[Desafio A] Resuma em duas frases o texto sobre Nadal no Australian Open.
[Desafio B] Transcreva do texto sobre Nadal no Australian Open o trecho que começa nas palavras "Faltava ainda o" e vai até "decisão como azarão.", inclusive.

Rafa navegou bem a primeira semana do Australian Open, mas logo ficou claro que, fisicamente, o obstáculo seria gigante. Nas quartas, diante de Denis Shapovalov, o ex-número 1 teve uma queda de rendimento grande a partir do terceiro set. No quinto, beirou a exaustão. Parecia perto da eliminação. Quiça de uma desistência. No entanto, entre toalhas geladas e o ventilador pessoal no banco, protagonizou um pequeno milagre. Mais na inteligência e no coração do que na técnica, levou a melhor sobre o rival 13 anos mais jovem e sobreviveu.
Veio Berrettini nas semifinais, e Nadal voltou a ter uma queda de rendimento a partir do terceiro set. Novamente, porém, encontrou uma maneira de seguir competitivo sem depender do seu auge físico e passou por mais essa barreira.
Faltava ainda o maior dos obstáculos: Daniil Medvedev, 25 anos, campeão do US Open, tenista com os melhores resultados em quadra dura nos últimos seis meses, favorito ao título nas casas de apostas e dono de um tênis completo. Um pesadelo técnico, tático e físico para qualquer adversário. Nadal entraria na decisão como azarão.
Por dois sets, Medvedev deu respostas para tudo que Nadal tentou. Trocas longas, subidas à rede, slices, saque-e-voleio... Nada funcionava consistentemente. O russo abriu 2 sets a 0 e tinha o quesito físico a seu lado. Dez anos mais jovem que o veterano de 35, Daniil deveria - no papel - levar a vantagem se a partida se alongasse. Tudo apontava para mais um título de Medvedev, que se aproximaria perigosamente de Djokovic e teria a chance de tomar o posto de número 1 do mundo nas próximas três semanas.
Nadal não tinha vantagem técnica nem tática, mas lutava com coragem e coração. Não se entregou. Saiu de 2/3 e 0/40 no terceiro set para quebrar o saque do rival no nono game e forçar o quarto set. Foi aí que piscou a primeira luz no fim do túnel. Com a partida se aproximando das 4h de duração, Medvedev deu os primeiros sinais de cansaço. Depois de se defender espetacularmente por dois sets, o russo já não chegava tão inteiro nas bolas e cometia mais erros. Nadal viu a chance e transformou a fresta em janela. Agrediu mais, disparou mais winners, mudou a dinâmica da partida e forçou um quinto set.

Dados armazenados:

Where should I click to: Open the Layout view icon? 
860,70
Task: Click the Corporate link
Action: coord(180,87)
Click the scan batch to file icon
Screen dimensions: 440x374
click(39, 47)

[Resposta escrita A] Apesar de quedas de rendimento físico, Nadal superou Shapovalov nas quartas e Berrettini nas semifinais do Australian Open e entrou na decisão contra Daniil Medvedev como azarão. Na final, Medvedev abriu 2 sets a 0, mas Nadal não se entregou: quebrou o saque do rival no terceiro set, forçou o quarto e, quando o russo deu sinais de cansaço, passou a agredir mais e forçou um quinto set.

[Resposta escrita B]
Faltava ainda o maior dos obstáculos: Daniil Medvedev, 25 anos, campeão do US Open, tenista com os melhores resultados em quadra dura nos últimos seis meses, favorito ao título nas casas de apostas e dono de um tênis completo. Um pesadelo técnico, tático e físico para qualquer adversário. Nadal entraria na decisão como azarão.